Toute une théorie d’aguichantes silhouettes féminines lui apparaissait. À ces belles, son rêve donnait des noms, piquait des fleurs dans leurs chignons, tels des symboles de pureté ou de vice. En toilettes de gaze, en robes de soirée, d’aucunes engoncées en des fourrures rares, les héroïnes de ce cortège allaient, vains fantômes, se perdre, là-bas, aux flancs estompés de bleu des montagnes du pays natal. Raoul Thérien demeurait immobile, profondément troublé par l’examen de conscience auquel il se livrait. Des bribes de conversations, des éclats de rire d’antan, revenaient frapper ses oreilles, évoquaient les gestes inutiles, les mensonges, les inepties, auxquels il avait entendu associer le nom divin de l’amour.

Avec le recul du temps, cette profanation de langage révoltait l’ingénieur, dont le fond était demeuré bon. La solitude du bois où il se trouvait l’impressionnait. Il philosophait, se jugeait, non sans sévérité.

Des flirts ? Eh bien ! il s’en reprochait comme tout le monde.

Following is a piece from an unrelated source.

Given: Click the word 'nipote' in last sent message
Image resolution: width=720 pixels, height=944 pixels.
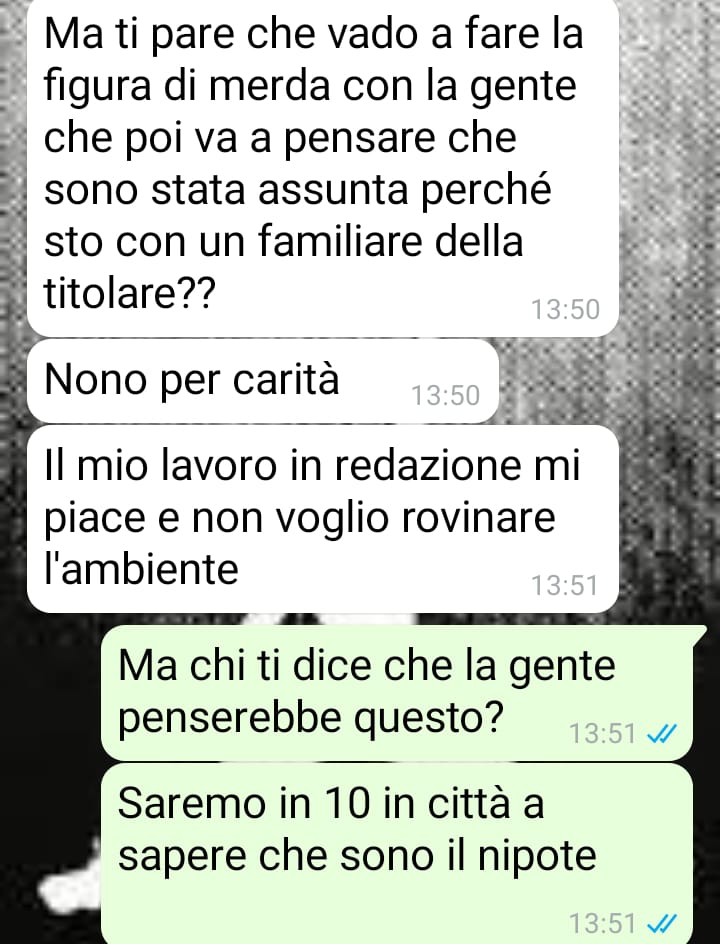Looking at the screenshot, I should [x=537, y=856].
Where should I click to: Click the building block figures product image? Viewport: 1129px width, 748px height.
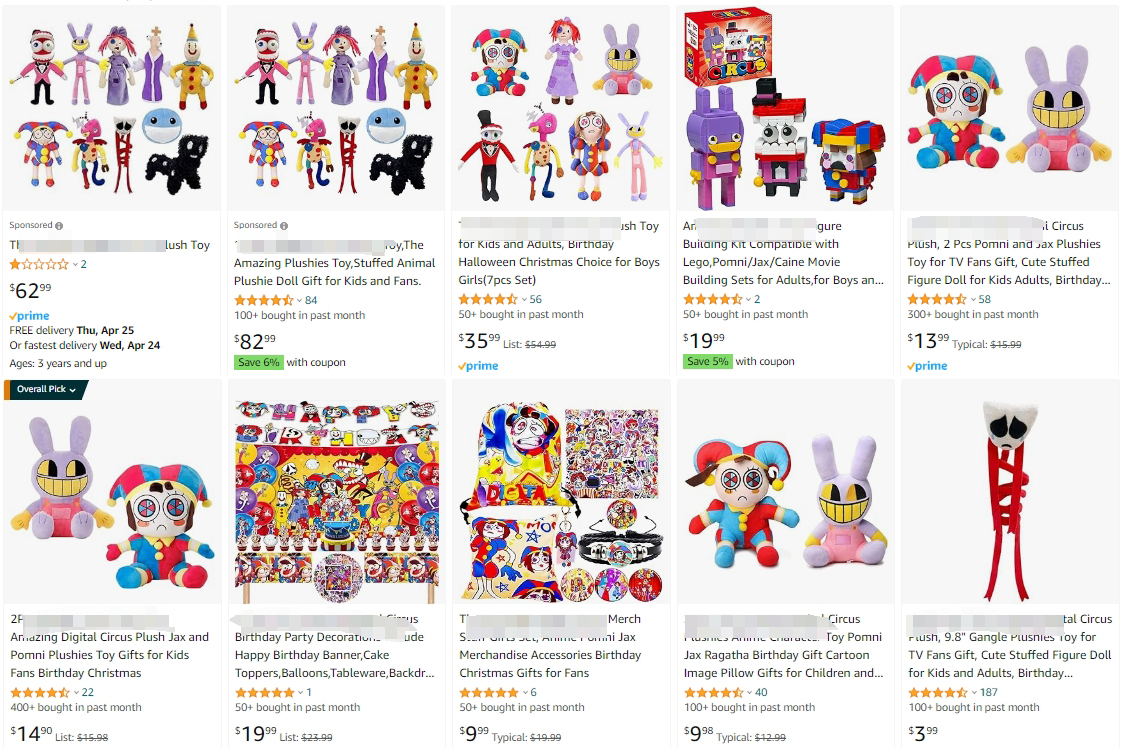pyautogui.click(x=785, y=110)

N’était-ce pas la mode ? Les jeunes filles n’étaient-elles pas les premières à s’aventurer sur ce dangereux terrain de la passion simulée, si favorable aux enlisements de l’être sensoriel ?

Notre homme ruminait ces lieux communs comme pour s’excuser, bien qu’il n’eût jamais commis d’actions foncièrement répréhensibles.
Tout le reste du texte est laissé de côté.